WHAT IS REQUIRED:
In the records below, find the line containing "Click the stair-step line tool icon", then print it and every following line exactly, through the last, without pictures.

——————

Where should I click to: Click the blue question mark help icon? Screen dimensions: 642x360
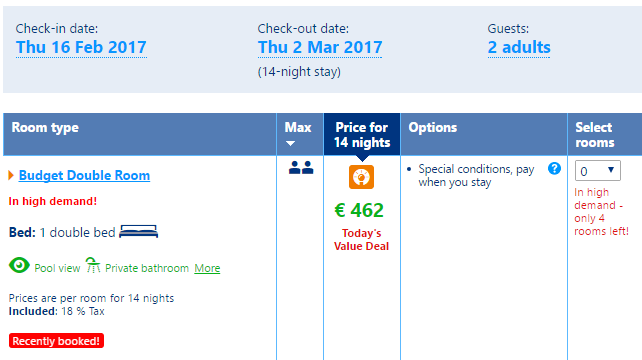(x=554, y=168)
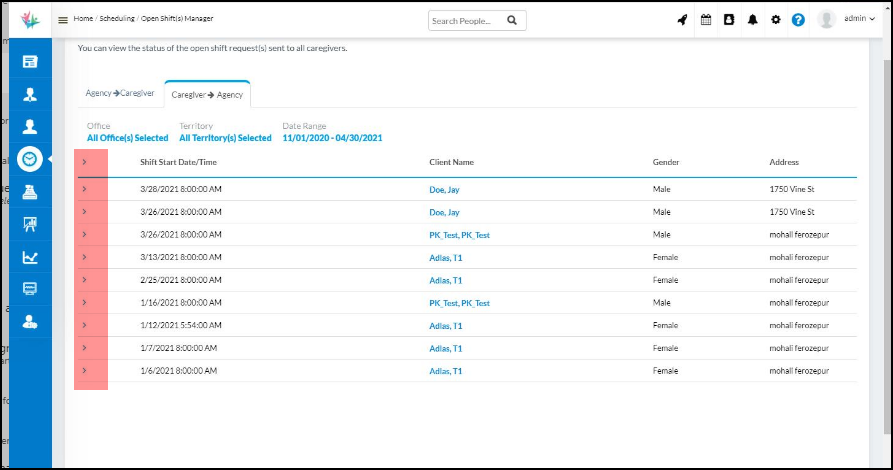This screenshot has width=893, height=470.
Task: Open the contacts book icon in header
Action: 729,20
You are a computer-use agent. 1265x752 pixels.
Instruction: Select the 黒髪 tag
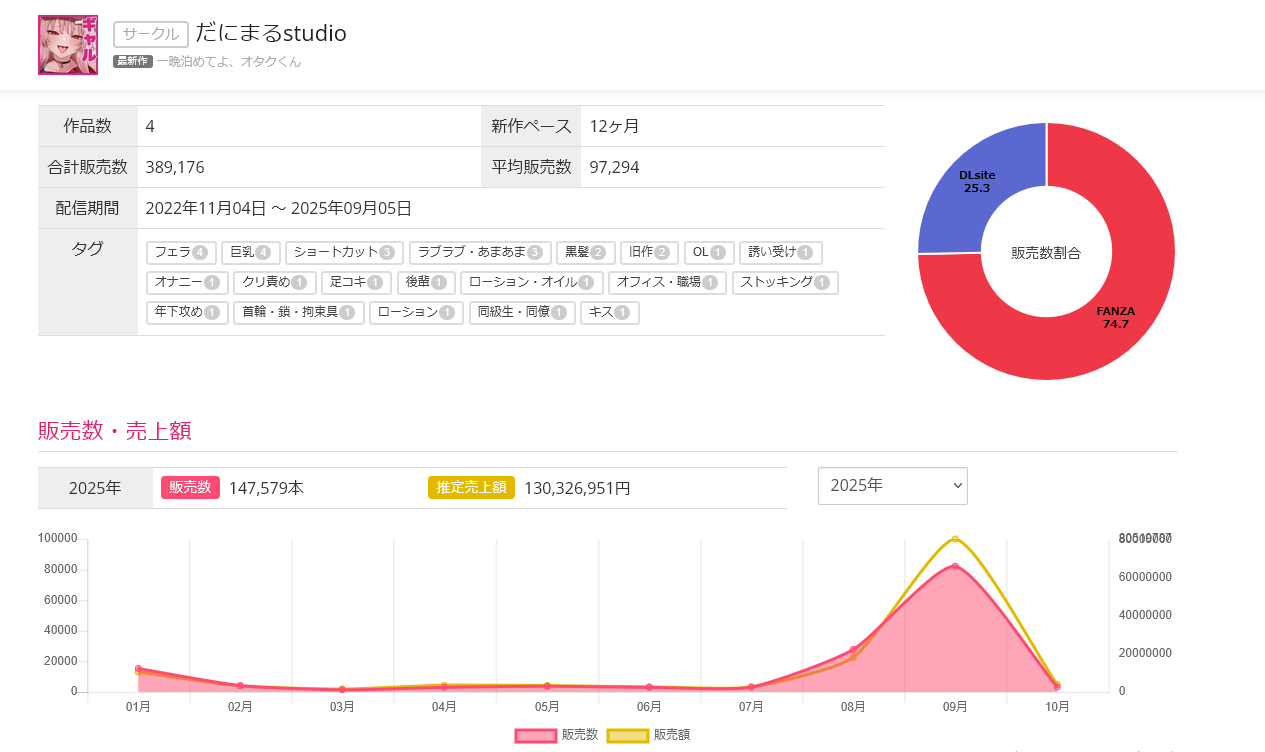pyautogui.click(x=585, y=253)
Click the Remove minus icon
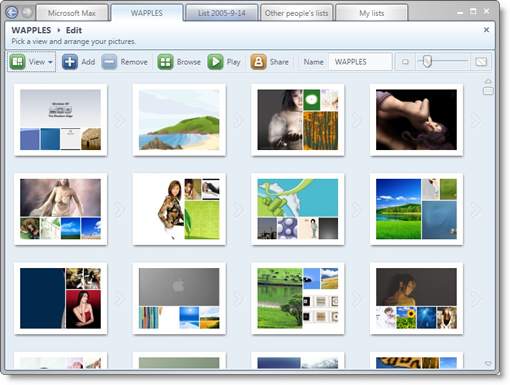The image size is (510, 385). point(109,62)
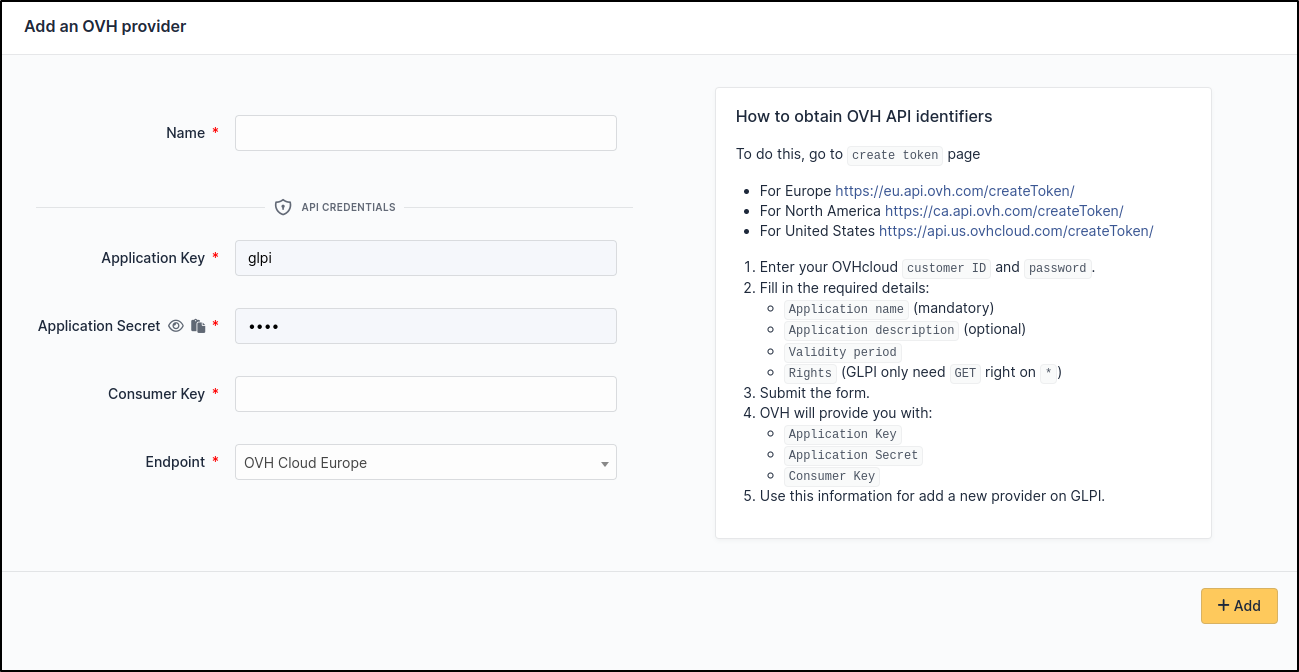Click the 'Validity period' code tag

tap(842, 352)
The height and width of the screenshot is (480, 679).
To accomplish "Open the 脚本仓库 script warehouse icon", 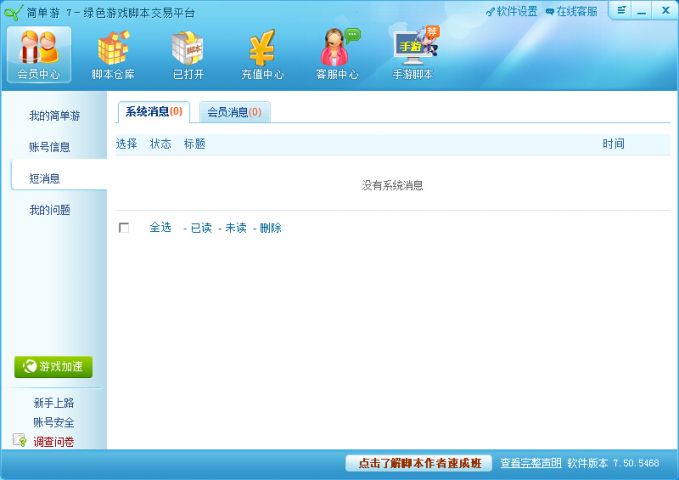I will coord(113,54).
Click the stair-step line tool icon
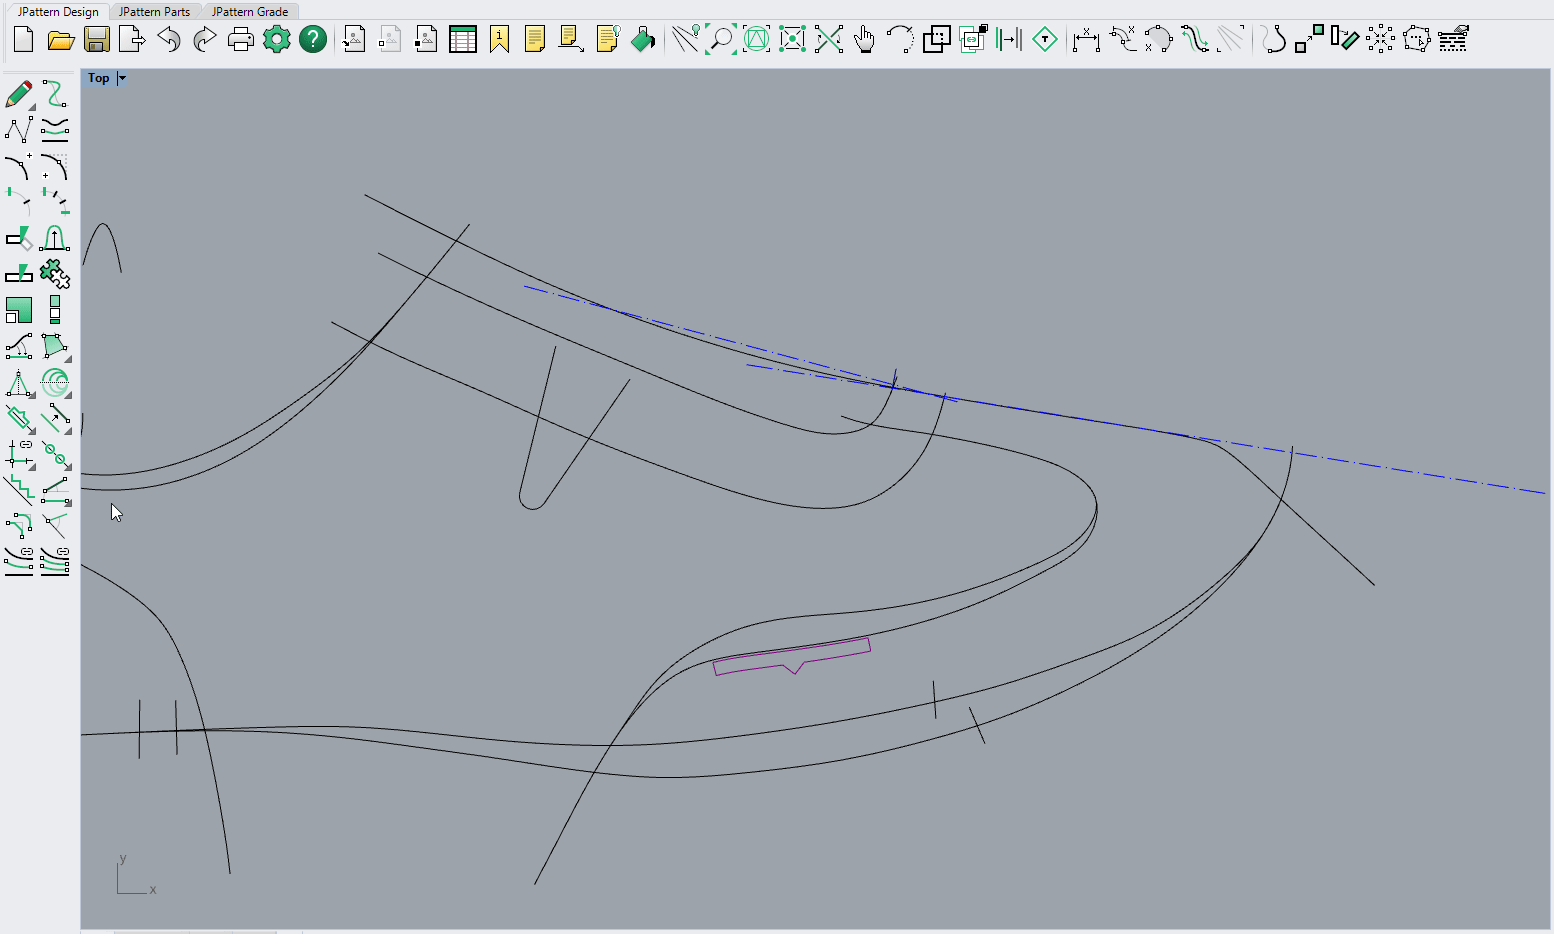This screenshot has height=934, width=1554. coord(18,490)
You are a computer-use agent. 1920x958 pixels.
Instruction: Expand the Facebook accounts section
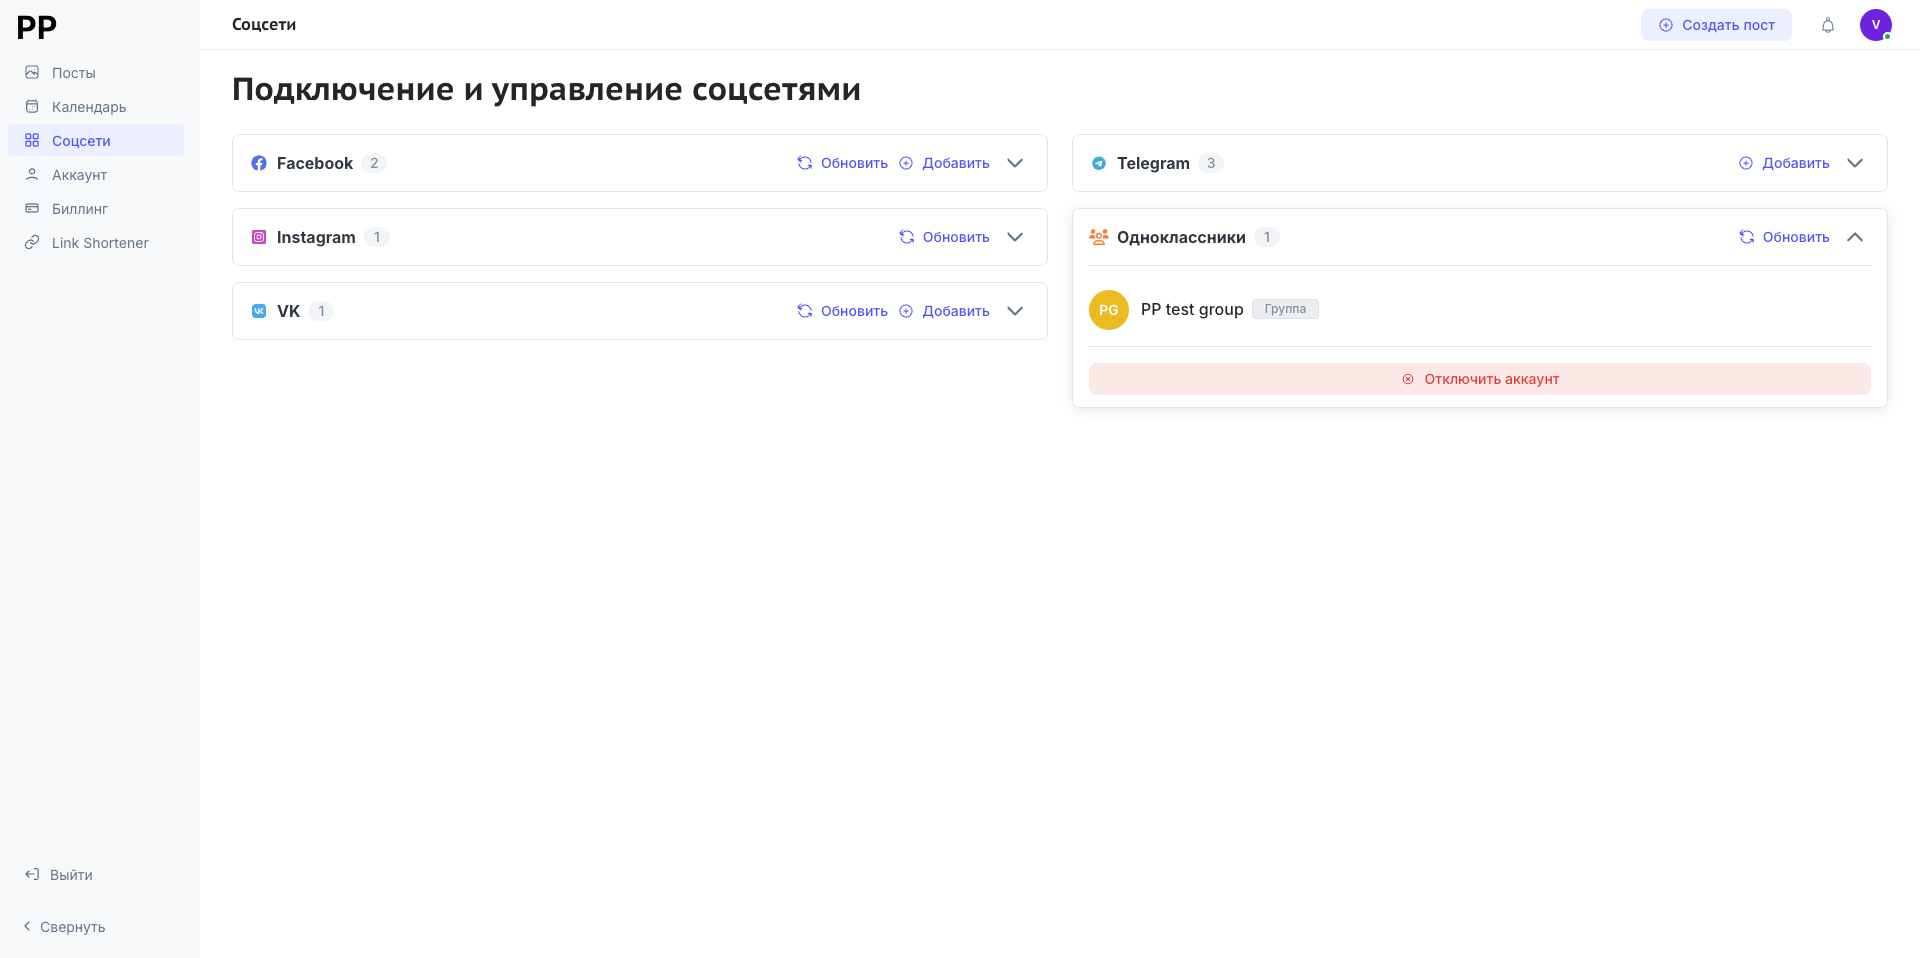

——————

RESPONSE AREA:
Click the stair-step line tool icon
This screenshot has height=934, width=1554. coord(18,490)
You are a computer-use agent. 1920x958 pixels.
Instruction: Expand the Facebook accounts section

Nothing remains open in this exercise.